[Element and text location data]
— START —

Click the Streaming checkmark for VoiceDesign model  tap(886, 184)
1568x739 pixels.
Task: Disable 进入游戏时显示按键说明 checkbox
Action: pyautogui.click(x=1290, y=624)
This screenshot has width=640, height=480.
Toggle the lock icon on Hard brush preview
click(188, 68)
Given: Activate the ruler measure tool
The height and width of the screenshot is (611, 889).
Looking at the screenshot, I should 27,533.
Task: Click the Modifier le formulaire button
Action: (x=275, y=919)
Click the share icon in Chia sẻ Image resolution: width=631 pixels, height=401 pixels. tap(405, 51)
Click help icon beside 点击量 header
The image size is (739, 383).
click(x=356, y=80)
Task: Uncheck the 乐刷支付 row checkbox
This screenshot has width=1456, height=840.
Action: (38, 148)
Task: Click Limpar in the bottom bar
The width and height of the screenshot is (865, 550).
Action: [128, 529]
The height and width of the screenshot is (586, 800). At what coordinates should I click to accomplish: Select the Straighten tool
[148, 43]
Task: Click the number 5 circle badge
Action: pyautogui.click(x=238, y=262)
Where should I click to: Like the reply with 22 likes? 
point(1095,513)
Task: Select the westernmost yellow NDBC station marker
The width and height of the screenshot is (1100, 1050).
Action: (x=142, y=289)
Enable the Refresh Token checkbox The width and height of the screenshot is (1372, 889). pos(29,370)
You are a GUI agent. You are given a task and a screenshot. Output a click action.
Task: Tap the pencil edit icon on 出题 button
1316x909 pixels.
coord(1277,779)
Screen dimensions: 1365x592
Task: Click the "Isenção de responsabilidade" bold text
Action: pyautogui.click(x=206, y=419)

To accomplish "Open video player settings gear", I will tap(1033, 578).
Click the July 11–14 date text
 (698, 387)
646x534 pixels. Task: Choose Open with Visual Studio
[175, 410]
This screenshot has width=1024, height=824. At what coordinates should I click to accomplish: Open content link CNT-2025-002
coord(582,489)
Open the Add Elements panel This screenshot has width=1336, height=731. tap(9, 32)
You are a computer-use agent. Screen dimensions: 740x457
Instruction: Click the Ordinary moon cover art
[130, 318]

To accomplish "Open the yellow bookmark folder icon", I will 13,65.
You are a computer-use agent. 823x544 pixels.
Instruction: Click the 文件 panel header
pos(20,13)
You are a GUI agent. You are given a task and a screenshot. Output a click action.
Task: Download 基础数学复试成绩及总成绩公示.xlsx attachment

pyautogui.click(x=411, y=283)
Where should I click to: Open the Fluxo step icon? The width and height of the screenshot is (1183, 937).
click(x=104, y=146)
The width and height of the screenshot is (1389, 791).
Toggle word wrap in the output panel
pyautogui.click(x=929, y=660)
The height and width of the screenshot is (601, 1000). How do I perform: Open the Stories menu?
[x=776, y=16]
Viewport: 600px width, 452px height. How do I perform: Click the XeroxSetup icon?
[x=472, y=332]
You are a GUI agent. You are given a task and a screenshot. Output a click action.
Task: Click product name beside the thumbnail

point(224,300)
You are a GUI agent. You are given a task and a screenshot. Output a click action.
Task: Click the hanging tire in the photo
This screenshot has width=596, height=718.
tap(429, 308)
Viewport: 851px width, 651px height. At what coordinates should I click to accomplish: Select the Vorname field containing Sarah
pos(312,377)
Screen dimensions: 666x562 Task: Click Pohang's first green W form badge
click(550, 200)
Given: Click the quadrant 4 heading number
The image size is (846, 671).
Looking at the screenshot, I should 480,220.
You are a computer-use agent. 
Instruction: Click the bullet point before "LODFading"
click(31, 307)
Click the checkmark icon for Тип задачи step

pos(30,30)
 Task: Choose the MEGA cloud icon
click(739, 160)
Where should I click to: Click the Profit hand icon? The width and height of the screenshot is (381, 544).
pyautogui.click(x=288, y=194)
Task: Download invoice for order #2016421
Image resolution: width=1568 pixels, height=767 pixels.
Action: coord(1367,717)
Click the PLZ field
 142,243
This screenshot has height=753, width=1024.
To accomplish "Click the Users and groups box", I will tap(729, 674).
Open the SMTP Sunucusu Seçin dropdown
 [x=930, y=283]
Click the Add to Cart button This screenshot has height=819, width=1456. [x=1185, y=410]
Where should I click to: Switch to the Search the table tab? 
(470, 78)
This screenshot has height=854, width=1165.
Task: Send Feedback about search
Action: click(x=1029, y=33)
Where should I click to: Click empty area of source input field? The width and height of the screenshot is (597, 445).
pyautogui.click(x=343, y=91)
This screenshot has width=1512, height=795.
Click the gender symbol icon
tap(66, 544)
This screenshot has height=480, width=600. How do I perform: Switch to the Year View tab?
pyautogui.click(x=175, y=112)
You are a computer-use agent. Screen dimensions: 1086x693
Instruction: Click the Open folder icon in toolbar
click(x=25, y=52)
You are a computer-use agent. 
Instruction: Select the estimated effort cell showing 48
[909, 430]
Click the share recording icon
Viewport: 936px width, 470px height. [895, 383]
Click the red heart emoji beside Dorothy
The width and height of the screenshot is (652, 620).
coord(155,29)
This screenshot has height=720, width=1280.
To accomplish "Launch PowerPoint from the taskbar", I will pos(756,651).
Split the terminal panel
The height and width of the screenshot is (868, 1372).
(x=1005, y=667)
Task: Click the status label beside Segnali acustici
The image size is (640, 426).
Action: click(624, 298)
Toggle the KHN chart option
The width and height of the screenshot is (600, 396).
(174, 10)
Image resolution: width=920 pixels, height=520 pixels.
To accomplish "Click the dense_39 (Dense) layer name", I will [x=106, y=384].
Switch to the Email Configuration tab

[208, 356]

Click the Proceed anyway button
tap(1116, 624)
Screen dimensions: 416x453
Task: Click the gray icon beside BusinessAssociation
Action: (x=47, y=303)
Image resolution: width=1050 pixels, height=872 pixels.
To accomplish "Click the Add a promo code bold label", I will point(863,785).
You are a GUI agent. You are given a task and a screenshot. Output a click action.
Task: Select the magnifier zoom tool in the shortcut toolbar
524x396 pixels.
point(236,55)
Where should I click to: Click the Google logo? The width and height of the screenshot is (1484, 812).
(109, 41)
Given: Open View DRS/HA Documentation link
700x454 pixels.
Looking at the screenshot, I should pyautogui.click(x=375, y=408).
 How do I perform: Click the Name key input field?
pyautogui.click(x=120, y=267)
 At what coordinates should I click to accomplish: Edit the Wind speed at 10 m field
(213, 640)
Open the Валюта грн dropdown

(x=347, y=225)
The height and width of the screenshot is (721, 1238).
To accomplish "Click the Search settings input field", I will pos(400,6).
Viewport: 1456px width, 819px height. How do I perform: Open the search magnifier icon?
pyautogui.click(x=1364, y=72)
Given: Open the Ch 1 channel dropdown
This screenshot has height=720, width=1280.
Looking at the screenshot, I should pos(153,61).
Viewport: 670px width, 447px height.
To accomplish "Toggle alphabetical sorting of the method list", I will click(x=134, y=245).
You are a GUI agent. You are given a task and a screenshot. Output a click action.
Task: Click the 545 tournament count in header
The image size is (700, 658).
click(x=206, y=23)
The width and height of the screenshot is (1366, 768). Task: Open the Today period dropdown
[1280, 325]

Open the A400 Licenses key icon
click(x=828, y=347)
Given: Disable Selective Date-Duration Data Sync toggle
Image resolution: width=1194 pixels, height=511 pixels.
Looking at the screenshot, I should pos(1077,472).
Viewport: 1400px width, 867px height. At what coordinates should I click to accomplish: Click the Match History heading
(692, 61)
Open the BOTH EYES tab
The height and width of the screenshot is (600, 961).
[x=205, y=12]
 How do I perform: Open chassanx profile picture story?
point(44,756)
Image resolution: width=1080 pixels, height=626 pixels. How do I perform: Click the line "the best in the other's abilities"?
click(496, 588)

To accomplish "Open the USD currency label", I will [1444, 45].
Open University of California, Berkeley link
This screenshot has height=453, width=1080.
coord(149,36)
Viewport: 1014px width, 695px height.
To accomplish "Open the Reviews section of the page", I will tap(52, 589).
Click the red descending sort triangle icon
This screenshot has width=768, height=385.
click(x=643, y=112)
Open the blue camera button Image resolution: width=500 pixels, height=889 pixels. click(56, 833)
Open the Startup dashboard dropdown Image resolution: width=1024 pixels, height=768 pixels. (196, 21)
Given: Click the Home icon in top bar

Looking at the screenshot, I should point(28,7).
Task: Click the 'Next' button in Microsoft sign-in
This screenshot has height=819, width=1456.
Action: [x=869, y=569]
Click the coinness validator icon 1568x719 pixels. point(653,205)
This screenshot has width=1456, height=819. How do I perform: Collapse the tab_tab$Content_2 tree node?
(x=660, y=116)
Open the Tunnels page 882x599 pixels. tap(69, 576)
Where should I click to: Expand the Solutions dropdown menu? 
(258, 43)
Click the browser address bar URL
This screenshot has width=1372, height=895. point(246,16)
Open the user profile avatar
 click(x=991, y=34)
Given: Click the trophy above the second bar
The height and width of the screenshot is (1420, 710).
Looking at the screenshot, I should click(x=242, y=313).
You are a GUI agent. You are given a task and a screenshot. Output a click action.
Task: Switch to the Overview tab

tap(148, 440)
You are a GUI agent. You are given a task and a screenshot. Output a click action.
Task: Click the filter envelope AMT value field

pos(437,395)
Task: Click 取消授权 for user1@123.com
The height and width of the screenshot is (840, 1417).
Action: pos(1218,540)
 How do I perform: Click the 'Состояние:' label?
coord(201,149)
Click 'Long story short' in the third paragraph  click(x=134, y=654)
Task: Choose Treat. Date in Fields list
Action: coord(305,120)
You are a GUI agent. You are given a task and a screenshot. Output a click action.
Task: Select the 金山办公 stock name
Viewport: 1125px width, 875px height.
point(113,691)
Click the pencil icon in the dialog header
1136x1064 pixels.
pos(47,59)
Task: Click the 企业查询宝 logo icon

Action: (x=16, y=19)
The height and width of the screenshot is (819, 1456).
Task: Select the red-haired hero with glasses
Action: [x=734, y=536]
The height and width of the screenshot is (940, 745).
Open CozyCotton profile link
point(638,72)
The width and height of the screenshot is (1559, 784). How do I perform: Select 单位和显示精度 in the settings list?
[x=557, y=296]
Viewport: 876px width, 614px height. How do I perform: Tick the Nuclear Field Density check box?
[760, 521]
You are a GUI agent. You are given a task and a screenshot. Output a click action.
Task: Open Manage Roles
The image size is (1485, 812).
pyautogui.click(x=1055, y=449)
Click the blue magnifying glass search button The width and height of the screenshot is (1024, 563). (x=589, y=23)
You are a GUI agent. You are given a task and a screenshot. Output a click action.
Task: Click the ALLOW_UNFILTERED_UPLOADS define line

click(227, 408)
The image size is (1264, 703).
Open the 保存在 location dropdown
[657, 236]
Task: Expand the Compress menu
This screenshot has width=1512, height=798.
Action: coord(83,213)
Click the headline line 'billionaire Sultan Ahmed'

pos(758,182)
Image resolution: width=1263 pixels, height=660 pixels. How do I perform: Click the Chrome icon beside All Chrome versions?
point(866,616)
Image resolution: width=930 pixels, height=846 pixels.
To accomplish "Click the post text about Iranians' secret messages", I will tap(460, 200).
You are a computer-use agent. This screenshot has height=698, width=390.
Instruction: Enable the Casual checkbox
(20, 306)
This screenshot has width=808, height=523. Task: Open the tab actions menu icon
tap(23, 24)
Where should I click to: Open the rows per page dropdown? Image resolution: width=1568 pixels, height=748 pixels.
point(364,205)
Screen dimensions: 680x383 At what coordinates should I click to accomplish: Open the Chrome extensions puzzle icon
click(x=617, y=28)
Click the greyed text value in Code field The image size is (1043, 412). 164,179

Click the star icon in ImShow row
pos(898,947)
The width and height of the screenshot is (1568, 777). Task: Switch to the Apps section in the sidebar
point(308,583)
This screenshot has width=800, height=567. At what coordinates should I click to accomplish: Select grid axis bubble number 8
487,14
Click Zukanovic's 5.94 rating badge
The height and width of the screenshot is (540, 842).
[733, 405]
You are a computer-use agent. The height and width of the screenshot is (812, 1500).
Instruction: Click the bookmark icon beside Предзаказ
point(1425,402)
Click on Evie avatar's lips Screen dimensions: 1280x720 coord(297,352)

— END —

◆ Exercise directions: Please copy out the lines of the listing from the line containing "will [1444, 45]." up to and including the line containing "This screenshot has width=1372, height=895.", leaving each one unchanged.

◆ Exercise answer:
To accomplish "Open the USD currency label", I will [1444, 45].
Open University of California, Berkeley link
This screenshot has height=453, width=1080.
coord(149,36)
Viewport: 1014px width, 695px height.
To accomplish "Open the Reviews section of the page", I will tap(52, 589).
Click the red descending sort triangle icon
This screenshot has width=768, height=385.
click(x=643, y=112)
Open the blue camera button Image resolution: width=500 pixels, height=889 pixels. click(56, 833)
Open the Startup dashboard dropdown Image resolution: width=1024 pixels, height=768 pixels. (196, 21)
Given: Click the Home icon in top bar

Looking at the screenshot, I should point(28,7).
Task: Click the 'Next' button in Microsoft sign-in
This screenshot has height=819, width=1456.
Action: [x=869, y=569]
Click the coinness validator icon 1568x719 pixels. point(653,205)
This screenshot has width=1456, height=819. How do I perform: Collapse the tab_tab$Content_2 tree node?
(x=660, y=116)
Open the Tunnels page 882x599 pixels. tap(69, 576)
Where should I click to: Expand the Solutions dropdown menu? 
(258, 43)
Click the browser address bar URL
This screenshot has width=1372, height=895. point(246,16)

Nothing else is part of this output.